PAGE EXCERPT

──────

IRC channel logs

2023-11-14.log

back to list of logs

<oriansj>Googulator: perfection can not yet be achieved but progressed compared to yesterday definitely can be and thank you for helping move it forward.
<stikonas_>and I'm back now :)
<Googulator>alright, just verified with a toy srcfs that kexec-fiwix is indeed working on my hardware
<Googulator>but I get slightly nondeterministic behavior afterwards
<Googulator>which suddenly has me remember something
<Googulator>this used to be my old gaming PC
<Googulator>I probably had it overclocked
<Googulator>& all this nondeterministic behavior feels a lot like a clock/power issue
<Googulator>maybe all it needs is a CMOS reset
<moik>oriansj thanks, that helps a lot
<Googulator>Is it intentional that the Linux kernel config only supports Intel E1000 and E1000E for networking?

──────

WHAT IS REQUIRED
Based on the IRC log, explain why Googulator suggests a CMOS reset might be all the machine needs. Use one to three sentences.

MATERIAL
──────

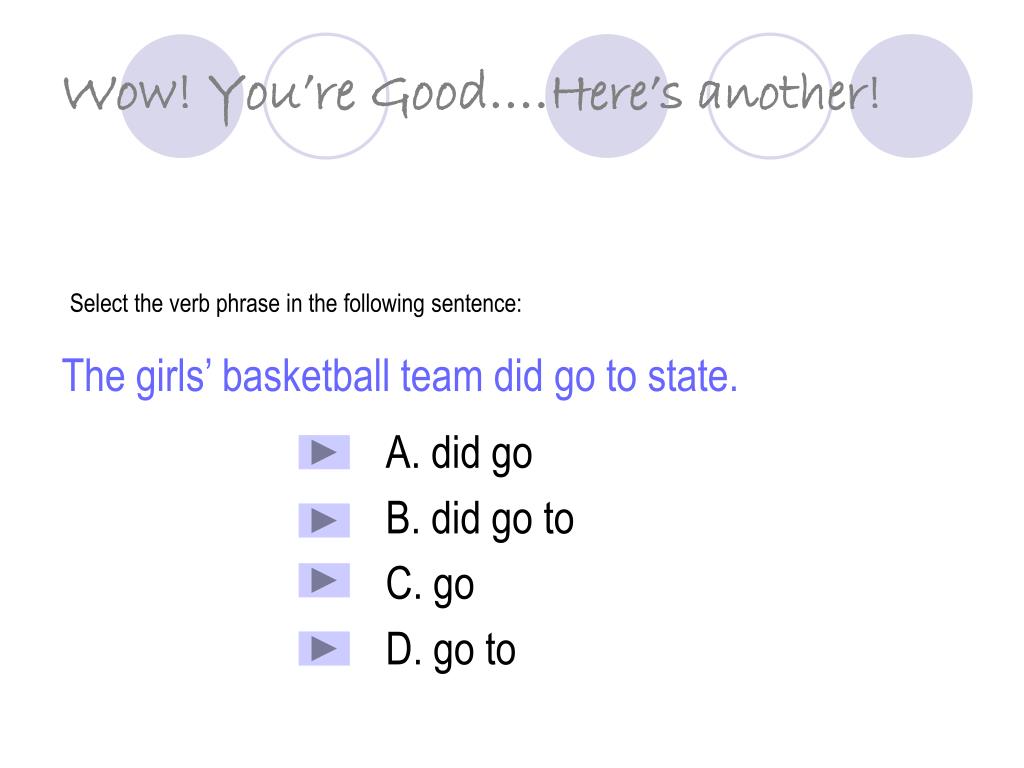Screen dimensions: 1024x768
Task: Select answer text 'A. did go'
Action: pos(458,454)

──────

FINAL RESULT
The machine used to be Googulator's old gaming PC and was probably overclocked. The slightly nondeterministic behavior seen after kexec-fiwix feels a lot like a clock or power issue, so Googulator thinks a CMOS reset may be all it needs.